The map's representation of California as an island, a cartographic misconception widely circulated in the 17th and 18th centuries, embodies the geographical uncertainties of the era. The double-bay format for California, first used by Luke Foxe in 1635, further attests to the influence of earlier exploratory expeditions on the cartographic imagination of the period.
This state lacks the portrait of Queen Mary (which Queen Mary is a matter of debate, as there was no Queen Mary until James II ascended to the throne in 1685, and we know the plate was modified to remove the portrait years before that happened. Burden opines that it relates to Henrietta Maria, the mother of Charles II.)

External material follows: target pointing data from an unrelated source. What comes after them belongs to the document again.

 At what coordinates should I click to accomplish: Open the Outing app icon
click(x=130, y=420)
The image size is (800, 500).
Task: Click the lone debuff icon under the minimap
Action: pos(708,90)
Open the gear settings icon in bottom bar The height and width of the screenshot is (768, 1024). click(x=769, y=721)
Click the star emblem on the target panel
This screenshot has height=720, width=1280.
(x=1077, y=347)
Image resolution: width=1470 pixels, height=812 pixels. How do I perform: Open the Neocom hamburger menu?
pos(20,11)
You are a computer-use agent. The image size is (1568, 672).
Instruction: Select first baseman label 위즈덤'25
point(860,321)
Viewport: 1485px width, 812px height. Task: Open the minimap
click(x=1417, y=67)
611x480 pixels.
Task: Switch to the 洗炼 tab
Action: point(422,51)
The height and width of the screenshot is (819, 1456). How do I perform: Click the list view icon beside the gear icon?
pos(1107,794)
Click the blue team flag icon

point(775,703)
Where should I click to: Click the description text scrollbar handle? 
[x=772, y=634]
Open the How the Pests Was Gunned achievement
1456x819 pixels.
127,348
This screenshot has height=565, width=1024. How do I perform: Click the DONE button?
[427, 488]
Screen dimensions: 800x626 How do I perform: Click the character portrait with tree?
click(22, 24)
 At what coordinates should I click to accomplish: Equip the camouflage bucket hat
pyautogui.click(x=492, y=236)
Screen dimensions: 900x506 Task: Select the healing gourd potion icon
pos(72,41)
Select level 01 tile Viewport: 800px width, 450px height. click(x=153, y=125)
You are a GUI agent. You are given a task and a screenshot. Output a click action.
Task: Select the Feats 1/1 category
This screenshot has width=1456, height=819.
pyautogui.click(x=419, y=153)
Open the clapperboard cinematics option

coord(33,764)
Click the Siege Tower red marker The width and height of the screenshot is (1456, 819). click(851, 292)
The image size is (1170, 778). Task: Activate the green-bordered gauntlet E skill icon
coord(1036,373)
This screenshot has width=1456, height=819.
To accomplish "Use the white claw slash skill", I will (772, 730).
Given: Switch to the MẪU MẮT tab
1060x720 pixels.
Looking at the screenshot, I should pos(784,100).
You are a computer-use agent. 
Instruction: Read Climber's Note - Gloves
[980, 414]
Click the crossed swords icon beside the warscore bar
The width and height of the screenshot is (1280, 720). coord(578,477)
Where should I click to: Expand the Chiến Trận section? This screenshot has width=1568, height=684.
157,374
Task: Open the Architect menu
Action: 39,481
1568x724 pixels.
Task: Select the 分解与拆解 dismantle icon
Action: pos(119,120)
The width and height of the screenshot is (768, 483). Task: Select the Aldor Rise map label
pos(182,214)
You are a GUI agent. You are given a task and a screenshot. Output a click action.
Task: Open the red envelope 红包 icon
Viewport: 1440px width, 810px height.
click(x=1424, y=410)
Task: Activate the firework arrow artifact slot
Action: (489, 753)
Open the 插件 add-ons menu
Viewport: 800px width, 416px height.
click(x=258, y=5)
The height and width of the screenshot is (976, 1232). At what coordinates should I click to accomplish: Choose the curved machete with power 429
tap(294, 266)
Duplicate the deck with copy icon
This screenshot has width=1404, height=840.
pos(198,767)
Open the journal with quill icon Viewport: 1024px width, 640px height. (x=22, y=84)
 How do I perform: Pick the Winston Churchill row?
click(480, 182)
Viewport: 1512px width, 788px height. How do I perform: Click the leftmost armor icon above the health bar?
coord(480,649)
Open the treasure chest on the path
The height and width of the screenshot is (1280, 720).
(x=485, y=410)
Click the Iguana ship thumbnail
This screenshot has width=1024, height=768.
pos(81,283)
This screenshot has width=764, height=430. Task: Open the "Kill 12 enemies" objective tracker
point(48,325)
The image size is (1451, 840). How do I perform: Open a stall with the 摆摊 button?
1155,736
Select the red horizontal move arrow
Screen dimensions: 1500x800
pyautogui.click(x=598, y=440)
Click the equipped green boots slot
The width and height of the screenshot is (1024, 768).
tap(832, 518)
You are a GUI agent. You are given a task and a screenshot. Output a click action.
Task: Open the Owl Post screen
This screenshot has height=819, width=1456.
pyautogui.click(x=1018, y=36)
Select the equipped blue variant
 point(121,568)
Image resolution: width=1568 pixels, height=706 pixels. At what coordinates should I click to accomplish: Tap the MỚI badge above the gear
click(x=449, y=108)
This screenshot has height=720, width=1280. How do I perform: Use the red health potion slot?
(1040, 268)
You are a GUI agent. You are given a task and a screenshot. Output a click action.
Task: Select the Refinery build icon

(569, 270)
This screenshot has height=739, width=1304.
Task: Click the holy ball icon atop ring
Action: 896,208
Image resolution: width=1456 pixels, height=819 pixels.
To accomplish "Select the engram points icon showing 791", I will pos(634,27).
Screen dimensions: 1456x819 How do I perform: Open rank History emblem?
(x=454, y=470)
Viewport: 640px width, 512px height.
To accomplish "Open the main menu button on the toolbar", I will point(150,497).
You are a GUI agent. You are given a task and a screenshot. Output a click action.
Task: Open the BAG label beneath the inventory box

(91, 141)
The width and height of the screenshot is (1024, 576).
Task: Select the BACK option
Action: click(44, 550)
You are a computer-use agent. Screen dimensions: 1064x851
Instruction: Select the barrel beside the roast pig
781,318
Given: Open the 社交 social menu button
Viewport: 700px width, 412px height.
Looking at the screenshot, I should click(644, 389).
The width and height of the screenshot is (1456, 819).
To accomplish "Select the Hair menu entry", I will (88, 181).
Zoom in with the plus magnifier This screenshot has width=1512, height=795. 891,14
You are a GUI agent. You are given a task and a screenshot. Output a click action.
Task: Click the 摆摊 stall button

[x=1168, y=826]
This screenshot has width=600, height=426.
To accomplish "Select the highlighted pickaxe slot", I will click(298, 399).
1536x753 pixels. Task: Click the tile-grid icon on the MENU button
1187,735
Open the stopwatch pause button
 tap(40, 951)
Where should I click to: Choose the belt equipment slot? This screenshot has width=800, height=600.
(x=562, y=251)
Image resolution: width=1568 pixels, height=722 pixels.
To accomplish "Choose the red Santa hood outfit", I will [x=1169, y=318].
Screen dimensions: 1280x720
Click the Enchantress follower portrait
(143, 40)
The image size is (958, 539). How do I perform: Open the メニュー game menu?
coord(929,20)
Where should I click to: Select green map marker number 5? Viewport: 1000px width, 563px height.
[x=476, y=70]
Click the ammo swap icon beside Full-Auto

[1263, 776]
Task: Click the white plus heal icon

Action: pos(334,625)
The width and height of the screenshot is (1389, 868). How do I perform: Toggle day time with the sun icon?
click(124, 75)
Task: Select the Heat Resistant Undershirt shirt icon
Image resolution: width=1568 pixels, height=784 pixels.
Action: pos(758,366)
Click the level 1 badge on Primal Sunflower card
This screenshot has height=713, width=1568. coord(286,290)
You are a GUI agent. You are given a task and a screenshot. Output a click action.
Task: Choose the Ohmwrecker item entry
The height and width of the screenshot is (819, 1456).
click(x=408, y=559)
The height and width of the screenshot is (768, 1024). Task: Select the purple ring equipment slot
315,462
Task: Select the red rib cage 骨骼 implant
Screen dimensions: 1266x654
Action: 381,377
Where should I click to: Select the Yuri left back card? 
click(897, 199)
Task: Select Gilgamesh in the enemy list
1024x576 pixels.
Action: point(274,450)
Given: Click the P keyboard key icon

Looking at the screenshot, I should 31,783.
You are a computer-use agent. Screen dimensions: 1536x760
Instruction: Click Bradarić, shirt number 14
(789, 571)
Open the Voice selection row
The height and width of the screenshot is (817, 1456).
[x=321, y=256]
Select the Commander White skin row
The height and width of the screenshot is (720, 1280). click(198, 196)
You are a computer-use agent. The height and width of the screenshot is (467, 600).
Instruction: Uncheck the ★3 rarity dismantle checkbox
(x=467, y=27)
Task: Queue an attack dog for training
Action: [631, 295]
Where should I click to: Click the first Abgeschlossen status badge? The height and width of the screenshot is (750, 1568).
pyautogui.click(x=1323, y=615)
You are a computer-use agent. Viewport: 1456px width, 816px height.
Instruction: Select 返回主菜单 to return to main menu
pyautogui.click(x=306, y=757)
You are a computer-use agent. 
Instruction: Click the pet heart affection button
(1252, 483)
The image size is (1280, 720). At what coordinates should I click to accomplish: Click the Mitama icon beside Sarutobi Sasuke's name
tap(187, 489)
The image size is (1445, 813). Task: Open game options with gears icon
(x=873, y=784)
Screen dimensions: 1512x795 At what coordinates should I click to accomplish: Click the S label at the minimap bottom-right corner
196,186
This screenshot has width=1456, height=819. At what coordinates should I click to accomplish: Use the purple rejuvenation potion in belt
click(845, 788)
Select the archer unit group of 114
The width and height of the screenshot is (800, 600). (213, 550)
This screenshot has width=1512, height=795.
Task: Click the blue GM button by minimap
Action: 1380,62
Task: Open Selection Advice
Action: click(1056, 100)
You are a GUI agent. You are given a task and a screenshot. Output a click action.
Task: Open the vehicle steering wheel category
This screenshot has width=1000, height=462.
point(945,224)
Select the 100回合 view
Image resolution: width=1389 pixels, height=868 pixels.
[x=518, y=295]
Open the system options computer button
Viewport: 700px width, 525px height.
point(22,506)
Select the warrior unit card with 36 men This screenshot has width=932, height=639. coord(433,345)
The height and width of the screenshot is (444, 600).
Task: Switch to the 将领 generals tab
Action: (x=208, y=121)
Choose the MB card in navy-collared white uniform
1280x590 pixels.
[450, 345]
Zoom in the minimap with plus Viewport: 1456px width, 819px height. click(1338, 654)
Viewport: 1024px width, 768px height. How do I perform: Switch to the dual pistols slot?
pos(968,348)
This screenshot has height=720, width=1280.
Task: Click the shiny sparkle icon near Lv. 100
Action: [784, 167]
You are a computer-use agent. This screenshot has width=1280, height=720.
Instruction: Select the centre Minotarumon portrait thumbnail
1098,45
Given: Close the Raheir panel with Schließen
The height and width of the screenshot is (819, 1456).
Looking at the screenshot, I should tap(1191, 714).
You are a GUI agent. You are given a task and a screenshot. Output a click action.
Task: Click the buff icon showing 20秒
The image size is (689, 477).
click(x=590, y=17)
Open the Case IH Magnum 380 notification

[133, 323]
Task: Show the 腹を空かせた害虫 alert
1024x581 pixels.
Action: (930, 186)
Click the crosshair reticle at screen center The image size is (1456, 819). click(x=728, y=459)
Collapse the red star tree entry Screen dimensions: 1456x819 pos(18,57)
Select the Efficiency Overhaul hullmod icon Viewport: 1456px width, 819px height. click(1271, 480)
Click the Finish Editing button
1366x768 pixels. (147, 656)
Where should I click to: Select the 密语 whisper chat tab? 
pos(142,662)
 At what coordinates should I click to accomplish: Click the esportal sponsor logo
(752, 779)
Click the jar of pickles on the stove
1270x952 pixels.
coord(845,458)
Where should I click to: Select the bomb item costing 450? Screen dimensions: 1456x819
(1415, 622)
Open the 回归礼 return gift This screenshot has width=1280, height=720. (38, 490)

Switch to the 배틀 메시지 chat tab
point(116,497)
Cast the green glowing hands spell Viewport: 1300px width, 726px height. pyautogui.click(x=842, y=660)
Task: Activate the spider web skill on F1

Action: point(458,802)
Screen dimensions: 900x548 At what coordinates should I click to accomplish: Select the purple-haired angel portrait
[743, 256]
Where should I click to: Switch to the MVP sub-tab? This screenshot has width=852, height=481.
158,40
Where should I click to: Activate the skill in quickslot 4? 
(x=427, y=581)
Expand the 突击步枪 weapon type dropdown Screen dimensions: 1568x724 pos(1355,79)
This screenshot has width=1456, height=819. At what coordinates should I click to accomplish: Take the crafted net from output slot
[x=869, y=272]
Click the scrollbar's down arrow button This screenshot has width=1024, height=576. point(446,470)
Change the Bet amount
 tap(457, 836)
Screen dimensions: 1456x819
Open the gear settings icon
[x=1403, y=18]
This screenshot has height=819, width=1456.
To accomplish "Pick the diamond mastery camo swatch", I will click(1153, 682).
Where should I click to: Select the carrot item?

In sum, John Seller's "The English Empire in America" stands as a testament to the burgeoning English imperial ambitions and their evolving geographic understanding of North America in the late 17th century. The map's distinctive features, its related mysteries, and its historical context make it a captivating piece of early colonial cartography.
Rarity
We trace no copies on the market (in OldMaps.com) since 2004.
John Seller was one of the most notable map and instrument makers in England in the late-seventeenth century. He was especially known for the sea charts, many of which featured in his influential English Pilot and Atlas Maritimus. Seller was born in London in 1632. His father was a cordwainer and John was apprenticed to Edward Lowe, of the Merchant Taylors’ Company. He was made free of that company in 1654. Later, he also was made a brother of the Clockmakers’ Company, which housed several instrument makers. He started business as a compass maker but expanded his offering to include navigational instruments and charts.
Seller’s career was halted temporarily, and fantastically, when he was tried for high treason in 1662. He was accused of involvement in a plot led by Thomas Tonge. While Seller likely only unwisely repeated rumors, he was convicted. The other conspirators, who did admit some degree of guilt, were executed, but Seller maintained his innocence and, via insistent petitions, he eventually secured his release from Newgate Prison.
This episode did not seem to slow Seller’s rise too much, however. Seller was granted a royal license to publish English-language maritime atlases. This gave him a near-monopoly and led to his being named hydrographer to the King in 1671. Although the point of the project was to produce English charts of Dutch dominance and bias, Seller ended up using many Dutch plates as his base material. The first volume of The English Pilot was published in 1671, followed by more volumes as well as The Coating Pilot (1672) and the Atlas Maritimus (1675). Seller was commercially successful, but some of his projects required further support. The English Pilot was eventually taken over by John Thornton and William Fisher, for example, and his proposed English atlas only produced maps of six counties.
Seller’s sons, John and Jeremiah, followed in their father’s profession. Seller also apprenticed several promising young men, including Charles Price, with whom his sons partnered. Through Price, Seller can be seen as the founding figure of an important group of London mapmakers that included Price, John Senex, Emanuel Bowen, Thomas Kitchin, and Thomas Jefferys.